Physics:Bunching parameter

Bunching parameter ^{[1] [2][3]} is a parameter used to calculate a degree of deviation of a counting distribution from a Poisson distribution. In statistics as applied in particular in particle physics, when fluctuations of some observables are measured, it is convenient to transform the multiplicity distribution to the bunching parameters:

[math]\displaystyle{ \eta_q = \frac{q}{q-1}\frac{P_q P_{q-2}} {P_{q-1}^2}, }[/math]

where [math]\displaystyle{ P_n }[/math] is probability of observing [math]\displaystyle{ n }[/math] objects inside of some phase space regions. The bunching parameters measure deviations of the multiplicity distribution [math]\displaystyle{ P_n }[/math] from a Poisson distribution, since for this distribution

[math]\displaystyle{ \eta_q=1 }[/math].

Uncorrelated particle production leads to the Poisson statistics, thus deviations of the bunching parameters from the Poisson values mean correlations between particles and dynamical fluctuations.

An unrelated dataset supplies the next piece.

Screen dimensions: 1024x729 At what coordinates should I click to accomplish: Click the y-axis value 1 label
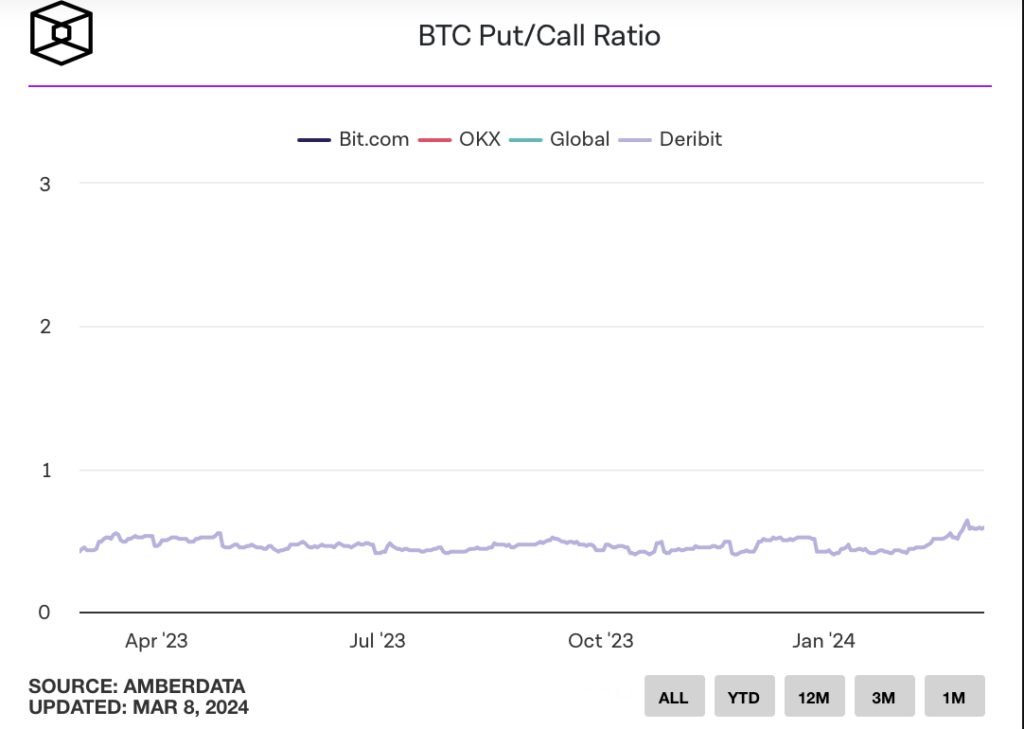point(45,470)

Bunching parameters are discussed in the context of quantum optics measurements in ^[4]. Relations between bunching parameters and other correlation properties of hadronic systems are given in ^[5] Bunching parameters in high-energy physics were studied by several international collaborations at the CERN laboratory (see, for example, ^[6]) and in hadron-hadron collisions ^[7]. Computation aspects of bunching parameters are discussed in ^[8].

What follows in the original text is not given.